§ **About this task**: Note each line in the data below that holds "status", and copy it.

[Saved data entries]

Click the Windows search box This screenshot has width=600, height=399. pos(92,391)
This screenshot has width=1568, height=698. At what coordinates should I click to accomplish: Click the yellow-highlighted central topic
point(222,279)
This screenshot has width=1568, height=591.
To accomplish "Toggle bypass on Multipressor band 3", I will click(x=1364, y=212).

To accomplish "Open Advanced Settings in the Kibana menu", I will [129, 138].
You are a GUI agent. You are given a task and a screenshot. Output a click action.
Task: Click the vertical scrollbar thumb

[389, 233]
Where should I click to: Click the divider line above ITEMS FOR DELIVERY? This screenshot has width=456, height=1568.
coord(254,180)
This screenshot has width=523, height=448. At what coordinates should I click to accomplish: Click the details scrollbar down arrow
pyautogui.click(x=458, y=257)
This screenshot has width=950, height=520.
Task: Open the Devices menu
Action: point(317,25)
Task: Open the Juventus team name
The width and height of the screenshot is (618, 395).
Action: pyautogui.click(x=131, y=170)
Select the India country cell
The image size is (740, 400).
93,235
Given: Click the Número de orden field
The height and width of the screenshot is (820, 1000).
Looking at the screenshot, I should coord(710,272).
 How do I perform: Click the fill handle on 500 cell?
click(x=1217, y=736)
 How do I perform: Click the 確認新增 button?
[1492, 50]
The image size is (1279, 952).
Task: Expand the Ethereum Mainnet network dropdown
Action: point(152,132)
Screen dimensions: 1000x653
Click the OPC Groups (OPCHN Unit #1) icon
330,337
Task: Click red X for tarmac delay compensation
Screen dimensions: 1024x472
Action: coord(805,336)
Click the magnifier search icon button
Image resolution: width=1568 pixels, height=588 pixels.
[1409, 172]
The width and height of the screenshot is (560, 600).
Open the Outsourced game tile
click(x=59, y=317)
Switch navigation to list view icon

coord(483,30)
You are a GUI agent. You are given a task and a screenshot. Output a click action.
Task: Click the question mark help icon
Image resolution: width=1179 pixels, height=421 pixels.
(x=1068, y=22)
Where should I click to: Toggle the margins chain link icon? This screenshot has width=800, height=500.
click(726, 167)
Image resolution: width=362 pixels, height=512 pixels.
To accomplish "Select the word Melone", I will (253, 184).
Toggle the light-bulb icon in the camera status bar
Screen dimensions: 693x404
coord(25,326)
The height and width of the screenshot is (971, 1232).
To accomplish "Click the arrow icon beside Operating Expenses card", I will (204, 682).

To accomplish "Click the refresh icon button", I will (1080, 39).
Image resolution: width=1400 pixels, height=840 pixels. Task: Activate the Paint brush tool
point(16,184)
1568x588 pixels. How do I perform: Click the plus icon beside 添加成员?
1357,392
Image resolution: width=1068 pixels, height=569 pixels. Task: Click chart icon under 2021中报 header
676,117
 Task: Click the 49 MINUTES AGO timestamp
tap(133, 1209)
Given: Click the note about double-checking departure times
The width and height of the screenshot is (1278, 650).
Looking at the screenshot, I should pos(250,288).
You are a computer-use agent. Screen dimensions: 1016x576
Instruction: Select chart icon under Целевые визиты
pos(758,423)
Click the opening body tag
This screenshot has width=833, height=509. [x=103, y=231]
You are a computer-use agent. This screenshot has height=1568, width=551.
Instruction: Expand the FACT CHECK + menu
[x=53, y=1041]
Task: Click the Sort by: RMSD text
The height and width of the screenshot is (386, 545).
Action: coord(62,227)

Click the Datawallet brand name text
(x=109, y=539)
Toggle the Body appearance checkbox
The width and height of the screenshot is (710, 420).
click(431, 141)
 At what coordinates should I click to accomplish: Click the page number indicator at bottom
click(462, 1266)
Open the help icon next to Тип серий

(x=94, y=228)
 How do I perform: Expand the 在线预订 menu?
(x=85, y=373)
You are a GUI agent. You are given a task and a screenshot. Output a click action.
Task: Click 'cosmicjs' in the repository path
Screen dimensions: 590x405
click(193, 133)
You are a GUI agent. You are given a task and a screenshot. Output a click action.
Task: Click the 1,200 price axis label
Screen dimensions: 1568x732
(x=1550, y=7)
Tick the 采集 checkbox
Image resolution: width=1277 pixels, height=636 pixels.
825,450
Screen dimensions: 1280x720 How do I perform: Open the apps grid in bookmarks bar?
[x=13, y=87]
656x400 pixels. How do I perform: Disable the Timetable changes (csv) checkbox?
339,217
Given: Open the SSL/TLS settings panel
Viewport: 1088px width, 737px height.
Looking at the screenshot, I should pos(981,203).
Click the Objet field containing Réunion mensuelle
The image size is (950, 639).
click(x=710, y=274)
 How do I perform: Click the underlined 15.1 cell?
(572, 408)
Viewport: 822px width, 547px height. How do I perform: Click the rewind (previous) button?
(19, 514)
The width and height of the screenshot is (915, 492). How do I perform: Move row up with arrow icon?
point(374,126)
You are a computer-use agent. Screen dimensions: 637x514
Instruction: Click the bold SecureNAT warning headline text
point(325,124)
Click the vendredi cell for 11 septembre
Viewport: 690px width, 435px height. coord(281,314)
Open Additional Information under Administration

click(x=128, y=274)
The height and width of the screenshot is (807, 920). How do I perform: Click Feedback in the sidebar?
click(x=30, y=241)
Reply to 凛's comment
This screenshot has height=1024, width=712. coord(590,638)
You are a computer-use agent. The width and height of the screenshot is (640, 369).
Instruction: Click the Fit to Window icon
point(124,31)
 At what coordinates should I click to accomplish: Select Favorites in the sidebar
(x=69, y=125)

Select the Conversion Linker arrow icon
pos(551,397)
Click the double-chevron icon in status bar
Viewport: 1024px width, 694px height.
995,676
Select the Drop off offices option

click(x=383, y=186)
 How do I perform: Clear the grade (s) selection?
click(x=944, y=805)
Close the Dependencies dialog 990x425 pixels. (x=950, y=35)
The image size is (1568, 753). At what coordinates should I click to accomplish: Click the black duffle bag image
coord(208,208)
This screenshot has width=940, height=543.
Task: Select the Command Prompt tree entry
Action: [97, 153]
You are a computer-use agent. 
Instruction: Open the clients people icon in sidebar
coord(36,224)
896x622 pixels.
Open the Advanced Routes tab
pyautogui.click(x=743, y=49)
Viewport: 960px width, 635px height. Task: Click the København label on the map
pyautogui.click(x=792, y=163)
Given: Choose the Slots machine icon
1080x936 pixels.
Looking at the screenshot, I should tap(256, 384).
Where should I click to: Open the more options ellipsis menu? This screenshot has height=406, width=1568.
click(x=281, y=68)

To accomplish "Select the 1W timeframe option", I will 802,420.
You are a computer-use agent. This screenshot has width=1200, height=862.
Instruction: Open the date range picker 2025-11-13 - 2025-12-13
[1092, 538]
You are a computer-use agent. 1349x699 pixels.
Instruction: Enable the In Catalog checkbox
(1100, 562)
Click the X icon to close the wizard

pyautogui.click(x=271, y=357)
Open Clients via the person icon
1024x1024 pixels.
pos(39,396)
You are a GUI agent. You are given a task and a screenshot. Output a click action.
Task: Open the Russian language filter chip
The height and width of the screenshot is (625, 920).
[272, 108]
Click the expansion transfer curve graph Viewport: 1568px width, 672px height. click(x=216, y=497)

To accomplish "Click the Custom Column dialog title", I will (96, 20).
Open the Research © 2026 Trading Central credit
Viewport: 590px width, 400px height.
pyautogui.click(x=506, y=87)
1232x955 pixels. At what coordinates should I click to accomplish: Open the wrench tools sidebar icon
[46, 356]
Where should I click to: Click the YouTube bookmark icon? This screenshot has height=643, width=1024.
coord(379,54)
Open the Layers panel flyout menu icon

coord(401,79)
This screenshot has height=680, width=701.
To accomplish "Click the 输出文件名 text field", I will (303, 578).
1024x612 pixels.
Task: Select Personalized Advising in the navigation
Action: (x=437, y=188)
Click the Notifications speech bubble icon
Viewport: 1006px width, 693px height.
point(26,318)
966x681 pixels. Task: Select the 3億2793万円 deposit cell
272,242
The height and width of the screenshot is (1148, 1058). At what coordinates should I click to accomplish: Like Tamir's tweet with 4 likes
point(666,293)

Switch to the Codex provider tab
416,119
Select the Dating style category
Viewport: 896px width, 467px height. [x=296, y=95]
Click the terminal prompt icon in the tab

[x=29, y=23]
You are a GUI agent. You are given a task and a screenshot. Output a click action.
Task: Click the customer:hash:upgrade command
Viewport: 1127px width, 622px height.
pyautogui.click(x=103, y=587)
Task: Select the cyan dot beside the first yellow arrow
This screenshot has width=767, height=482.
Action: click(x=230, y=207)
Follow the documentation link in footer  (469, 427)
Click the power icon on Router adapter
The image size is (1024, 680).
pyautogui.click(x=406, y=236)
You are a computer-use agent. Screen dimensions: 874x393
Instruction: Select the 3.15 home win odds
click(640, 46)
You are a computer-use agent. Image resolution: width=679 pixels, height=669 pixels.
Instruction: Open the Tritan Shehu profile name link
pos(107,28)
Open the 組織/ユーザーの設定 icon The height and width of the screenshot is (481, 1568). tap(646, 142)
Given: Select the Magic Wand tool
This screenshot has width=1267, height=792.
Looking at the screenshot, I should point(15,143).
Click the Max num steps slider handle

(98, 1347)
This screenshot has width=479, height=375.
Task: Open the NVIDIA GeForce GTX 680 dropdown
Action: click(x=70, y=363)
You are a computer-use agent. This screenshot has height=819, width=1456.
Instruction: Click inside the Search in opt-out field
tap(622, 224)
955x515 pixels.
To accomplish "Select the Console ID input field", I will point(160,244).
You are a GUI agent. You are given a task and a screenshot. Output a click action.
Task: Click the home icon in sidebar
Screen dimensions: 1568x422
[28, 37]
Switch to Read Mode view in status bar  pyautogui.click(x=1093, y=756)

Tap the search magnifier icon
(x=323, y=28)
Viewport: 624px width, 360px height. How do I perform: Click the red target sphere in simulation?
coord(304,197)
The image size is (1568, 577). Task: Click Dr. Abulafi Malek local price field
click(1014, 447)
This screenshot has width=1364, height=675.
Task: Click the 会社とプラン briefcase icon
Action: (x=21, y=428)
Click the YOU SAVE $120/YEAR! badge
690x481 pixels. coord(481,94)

§ **Response for this exercise**:
Toggle the light-bulb icon in the camera status bar
Click the double-chevron icon in status bar
Switch to Read Mode view in status bar  pyautogui.click(x=1093, y=756)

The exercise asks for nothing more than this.